#### TEKS BACAAN:
Ada dua hal yang bersifat kontradiktif yang kurasakan. Pertama, aku senang dengan prasarana yang disediakan oleh sekolah—AC, LCD, dan komputer. Angie akan merasa nyaman dan tidak buta teknologi. Yang kedua aku ragu. Seandainya kemampuan Bahasa Inggris guru matematika, fisika, kimia, biologi, dan ekonomi tidak memadai, bagaimana cara mereka mencerdaskan para siswa? Diberikan dalam Bahasa Indonesia saja masih memusingkan, apalagi diberikan dalam English yang masih tetap dianggap sebagai bahasa asing di Indonesia ini? (Sebagai bandingan, English dianggap sebagai bahasa kedua di negara tetangga, Malaysia dan Singapore.) Apa yang akan didapatkan Angie, selain bahwa she is exposed to an English-speaking environment?
Keraguan ini semakin membesar tatkala di lembaga kursus Bahasa Inggris tempatku bekerja dipercaya oleh sebuah sekolah kejuruan untuk memberikan pelatihan Bahasa Inggris kepada para gurunya, untuk mempersiapkan sekolah itu menyongsong era SBI. Kemampuan Bahasa Inggris para guru yang lebih dari 50% telah mencapai usia matang itu sangat memprihatinkan. Untuk daily conversation saja sangat memprihatinkan, bagaimana mereka harus menyampaikan pelajaran dalam Bahasa Inggris?

#### DATA MENTAH:
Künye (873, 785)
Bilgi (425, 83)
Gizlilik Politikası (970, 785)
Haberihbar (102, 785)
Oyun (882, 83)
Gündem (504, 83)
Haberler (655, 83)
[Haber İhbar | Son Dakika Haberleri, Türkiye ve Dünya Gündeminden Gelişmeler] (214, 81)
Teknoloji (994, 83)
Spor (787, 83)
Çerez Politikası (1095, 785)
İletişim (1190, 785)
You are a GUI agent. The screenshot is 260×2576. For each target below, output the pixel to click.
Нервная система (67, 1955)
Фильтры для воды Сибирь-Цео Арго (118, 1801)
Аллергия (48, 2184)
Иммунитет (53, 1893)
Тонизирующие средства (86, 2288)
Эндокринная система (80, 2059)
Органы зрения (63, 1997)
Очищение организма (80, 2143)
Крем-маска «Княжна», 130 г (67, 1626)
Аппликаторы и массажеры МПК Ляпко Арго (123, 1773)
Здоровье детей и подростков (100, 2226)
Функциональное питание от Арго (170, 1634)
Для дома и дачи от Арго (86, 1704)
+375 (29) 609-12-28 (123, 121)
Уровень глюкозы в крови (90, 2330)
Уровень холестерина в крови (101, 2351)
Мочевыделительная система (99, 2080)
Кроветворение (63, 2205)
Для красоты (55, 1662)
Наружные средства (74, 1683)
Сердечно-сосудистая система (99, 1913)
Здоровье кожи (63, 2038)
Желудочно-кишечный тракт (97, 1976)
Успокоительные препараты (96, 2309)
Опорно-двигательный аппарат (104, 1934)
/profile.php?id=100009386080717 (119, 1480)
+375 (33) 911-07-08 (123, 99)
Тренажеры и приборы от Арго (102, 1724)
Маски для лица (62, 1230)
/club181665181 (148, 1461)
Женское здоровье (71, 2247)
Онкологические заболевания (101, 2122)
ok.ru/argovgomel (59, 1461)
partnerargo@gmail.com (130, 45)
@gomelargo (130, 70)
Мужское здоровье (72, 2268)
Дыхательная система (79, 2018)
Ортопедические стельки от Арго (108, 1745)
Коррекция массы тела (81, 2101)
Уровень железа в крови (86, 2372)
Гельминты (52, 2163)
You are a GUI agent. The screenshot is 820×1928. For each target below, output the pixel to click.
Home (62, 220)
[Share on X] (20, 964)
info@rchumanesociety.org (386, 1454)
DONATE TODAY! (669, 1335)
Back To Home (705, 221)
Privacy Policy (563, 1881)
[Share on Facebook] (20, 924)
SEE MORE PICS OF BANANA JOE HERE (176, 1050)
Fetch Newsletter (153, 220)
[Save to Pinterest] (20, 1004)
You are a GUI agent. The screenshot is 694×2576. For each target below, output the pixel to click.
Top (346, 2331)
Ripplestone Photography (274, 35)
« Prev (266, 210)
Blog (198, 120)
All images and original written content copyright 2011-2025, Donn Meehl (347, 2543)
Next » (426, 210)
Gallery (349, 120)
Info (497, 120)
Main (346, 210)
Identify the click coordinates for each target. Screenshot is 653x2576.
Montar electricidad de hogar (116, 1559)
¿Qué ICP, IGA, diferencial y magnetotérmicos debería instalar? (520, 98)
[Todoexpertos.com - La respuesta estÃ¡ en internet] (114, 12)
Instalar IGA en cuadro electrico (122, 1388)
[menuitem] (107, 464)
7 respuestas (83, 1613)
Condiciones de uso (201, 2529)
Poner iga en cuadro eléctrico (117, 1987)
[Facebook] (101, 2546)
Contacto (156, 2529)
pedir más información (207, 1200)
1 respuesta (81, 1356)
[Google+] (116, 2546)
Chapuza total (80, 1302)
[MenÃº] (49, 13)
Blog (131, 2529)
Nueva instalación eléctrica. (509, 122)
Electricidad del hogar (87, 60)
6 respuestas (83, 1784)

#### YANG PERLU DIKERJAKAN:
1. Jawab pertanyaan berikut berdasarkan teks bacaan.
(a) Prasarana apa saja yang disediakan oleh sekolah?
(b) Di negara tetangga mana English dianggap sebagai bahasa kedua?
(c) Berapa persen guru sekolah kejuruan itu yang telah mencapai usia matang?
2. Tulis ulang bagian teks bacaan dari "Ada dua hal" sampai "an English-speaking environment?", lalu tukar "komputer" dengan "laptop".
Bahan tersebut tidak ada kaitannya dengan hal ini.

#### KUNCI JAWABAN:
1.
(a) AC, LCD, dan komputer.
(b) Malaysia dan Singapore.
(c) Lebih dari 50%.

2.
Ada dua hal yang bersifat kontradiktif yang kurasakan. Pertama, aku senang dengan prasarana yang disediakan oleh sekolah—AC, LCD, dan laptop. Angie akan merasa nyaman dan tidak buta teknologi. Yang kedua aku ragu. Seandainya kemampuan Bahasa Inggris guru matematika, fisika, kimia, biologi, dan ekonomi tidak memadai, bagaimana cara mereka mencerdaskan para siswa? Diberikan dalam Bahasa Indonesia saja masih memusingkan, apalagi diberikan dalam English yang masih tetap dianggap sebagai bahasa asing di Indonesia ini? (Sebagai bandingan, English dianggap sebagai bahasa kedua di negara tetangga, Malaysia dan Singapore.) Apa yang akan didapatkan Angie, selain bahwa she is exposed to an English-speaking environment?